Given information:
====

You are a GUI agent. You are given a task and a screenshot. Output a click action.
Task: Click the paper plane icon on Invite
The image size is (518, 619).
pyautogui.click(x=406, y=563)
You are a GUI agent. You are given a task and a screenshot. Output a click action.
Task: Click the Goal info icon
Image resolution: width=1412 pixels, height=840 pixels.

====

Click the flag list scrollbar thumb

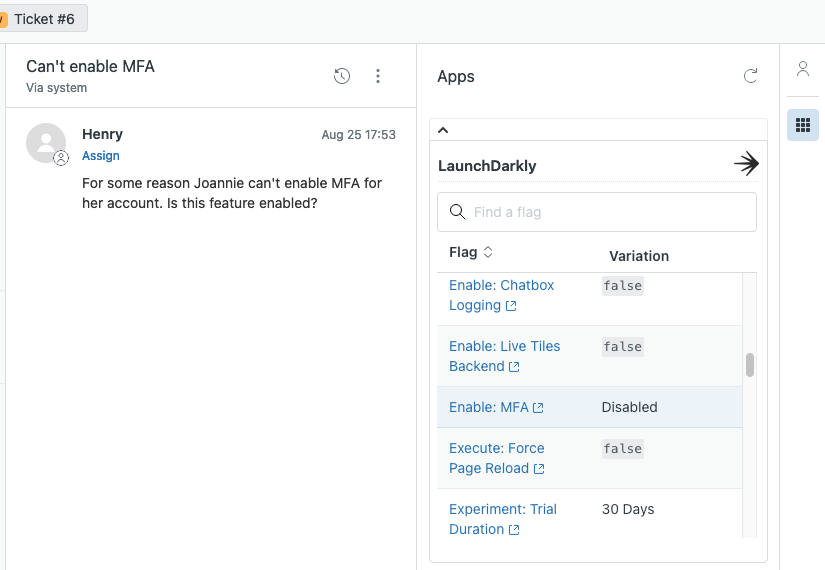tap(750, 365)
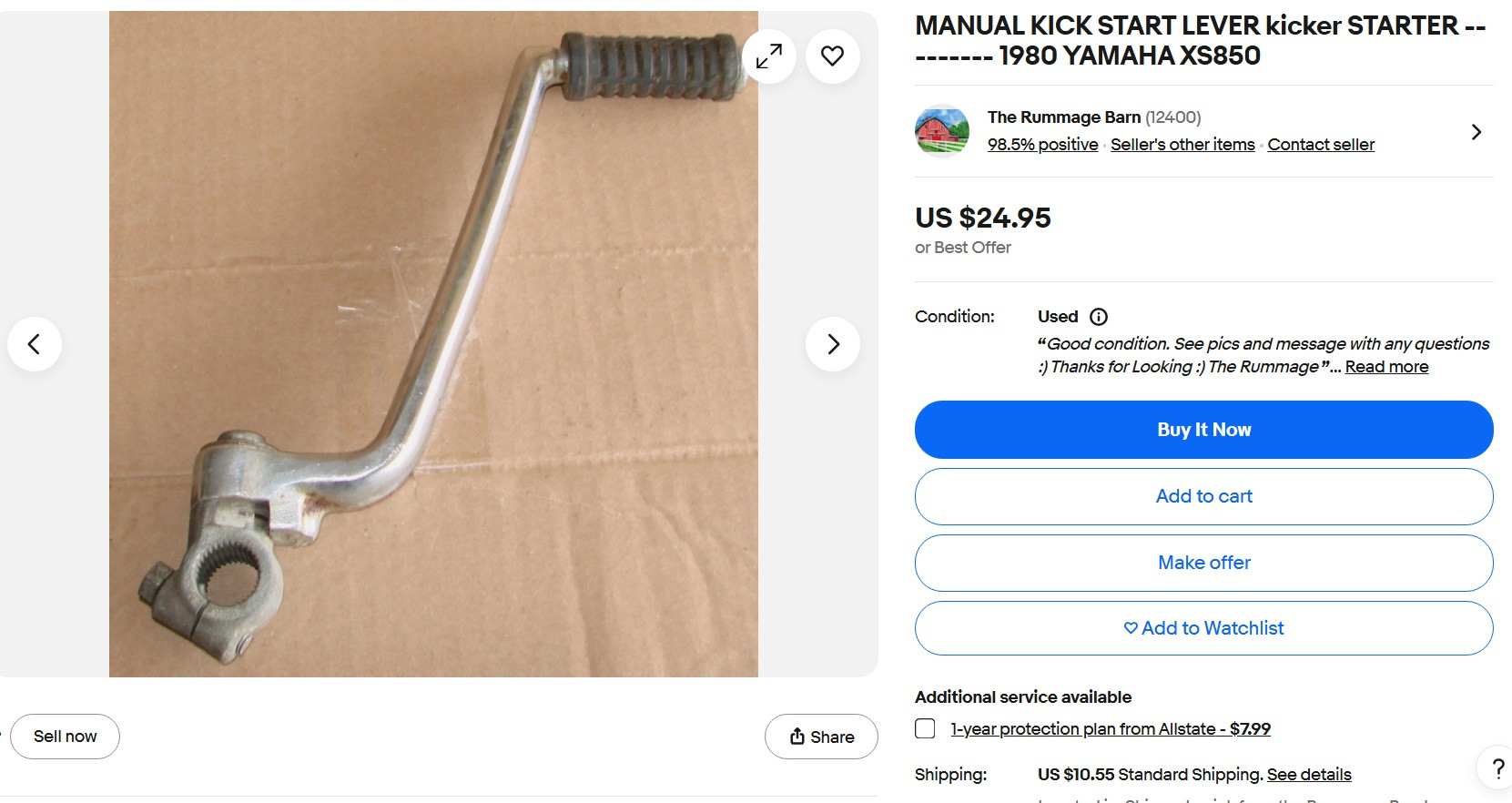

====

Determine the number of lines in the material above that include the word "icon". Give that number and no other text.

Answer space: 2